Argo’s board of directors has quickly dismissed the claims as misleading, inaccurate, and a “personal attack” on Watson.
Voce, which is the fourth-largest shareholder with 1.9 million shares, has argued that Argo needs to improve its return on equity (ROE), and will not be able to create sustainable, long-term shareholder value with its current strategy and expense structure.
On Argo’s alleged high expense structure, the letter reads: “Argo’s corporate expenses are not only shockingly high – they are also shockingly inappropriate, including extravagant perquisites, personal use of corporate property such as company-owned aircraft and housing, gross misallocations of capital on wasteful items and frivolous vanity sponsorships, and an overall spendthrift culture that misdirects Company assets to support the lifestyle and hobbies of the company’s CEO at the expense of shareholders.”
Voce also claimed Argo’s board of directors is directly responsible for the alleged “waste of corporate assets”, and has nominated four independent director candidates to the board in an attempt to remedy the situation it describes.
In a response to the letter, Argo confirmed receipt of the director nomination notice and provided arguments against the allegations.
Argo’s board suggested the letter ignores Argo’s track record of value creation for its shareholders, citing 1, 3 and 5-year period total shareholder returns of 39 percent, 69 percent and 136 percent, respectively. From 2010 to 2018, Argo returned in excess of $645 million of capital to shareholders.
The board also pointed to its improving margins and that in 2018, it lowered its expense ratio by 260 basis points to 37.8 percent.
“The improving expense ratio, along with strong execution of the company’s strategy, is contributing to the achievement of the company-stated long-term ROE target of 700 basis points above the risk-free rate,” Argo’s board stated.
Argo’s board also defended against criticisms of Watson, arguing the interests of the CEO and board are aligned with all shareholders.

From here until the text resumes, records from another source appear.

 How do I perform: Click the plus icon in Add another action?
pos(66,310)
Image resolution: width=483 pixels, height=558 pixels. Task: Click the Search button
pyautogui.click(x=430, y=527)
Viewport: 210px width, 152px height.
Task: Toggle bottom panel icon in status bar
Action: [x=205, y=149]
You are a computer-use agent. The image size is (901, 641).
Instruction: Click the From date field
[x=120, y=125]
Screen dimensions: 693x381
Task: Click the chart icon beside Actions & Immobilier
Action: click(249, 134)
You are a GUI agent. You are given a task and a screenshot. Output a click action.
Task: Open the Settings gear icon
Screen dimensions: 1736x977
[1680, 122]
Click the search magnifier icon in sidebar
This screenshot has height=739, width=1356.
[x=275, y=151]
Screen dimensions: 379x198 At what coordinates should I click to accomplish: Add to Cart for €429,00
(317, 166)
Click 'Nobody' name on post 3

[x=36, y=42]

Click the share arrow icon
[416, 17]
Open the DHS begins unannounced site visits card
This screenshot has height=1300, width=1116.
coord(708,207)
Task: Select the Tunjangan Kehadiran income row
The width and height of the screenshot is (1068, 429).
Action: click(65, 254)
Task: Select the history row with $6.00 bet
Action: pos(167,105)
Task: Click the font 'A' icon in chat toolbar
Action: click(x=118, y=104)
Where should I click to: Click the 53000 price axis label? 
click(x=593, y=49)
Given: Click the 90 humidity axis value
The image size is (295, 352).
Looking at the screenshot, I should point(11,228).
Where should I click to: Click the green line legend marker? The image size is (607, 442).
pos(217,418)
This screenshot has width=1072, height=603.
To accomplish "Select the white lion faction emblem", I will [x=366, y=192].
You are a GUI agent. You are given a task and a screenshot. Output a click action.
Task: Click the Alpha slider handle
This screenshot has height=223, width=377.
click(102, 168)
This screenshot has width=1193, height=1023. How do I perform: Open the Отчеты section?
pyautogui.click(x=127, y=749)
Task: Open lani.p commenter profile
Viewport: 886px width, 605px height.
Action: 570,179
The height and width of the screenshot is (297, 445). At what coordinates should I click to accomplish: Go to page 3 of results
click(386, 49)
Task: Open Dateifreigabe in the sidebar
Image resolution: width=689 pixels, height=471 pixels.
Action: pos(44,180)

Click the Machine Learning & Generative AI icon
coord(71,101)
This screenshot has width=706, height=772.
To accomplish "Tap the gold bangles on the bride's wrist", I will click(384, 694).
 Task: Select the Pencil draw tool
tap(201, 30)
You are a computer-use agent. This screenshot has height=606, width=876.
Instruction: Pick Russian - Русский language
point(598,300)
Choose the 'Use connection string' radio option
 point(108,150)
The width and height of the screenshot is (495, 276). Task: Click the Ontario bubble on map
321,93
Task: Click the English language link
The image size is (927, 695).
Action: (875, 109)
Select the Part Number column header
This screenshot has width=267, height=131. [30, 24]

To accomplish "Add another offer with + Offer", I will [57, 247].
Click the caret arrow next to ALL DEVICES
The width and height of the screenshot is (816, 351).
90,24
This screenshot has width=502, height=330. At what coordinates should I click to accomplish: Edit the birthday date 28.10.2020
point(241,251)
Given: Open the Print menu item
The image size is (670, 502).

“The CEO is the largest individual shareholder, and the board and executive officers as a group own beneficially approximately 4.9 percent of the company’s shares outstanding. In addition, the company has a strong and diverse group of independent directors, including five new directors who have been added to the board over the past two years,” it said. “The board’s Nominating and Corporate Governance Committee will review Voce’s nomination notice and proposed nominees in accordance with its fiduciary duties under applicable law and the company’s corporate governance guidelines. The board will present its formal recommendation regarding director nominees in the company’s definitive proxy statement and other materials, which will be filed with the Securities and Exchange Commission and mailed to all shareholders eligible to vote at the 2019 Annual General Meeting. The company has not yet scheduled its 2019 Annual General Meeting. Argo shareholders are not required to take any action at this time.”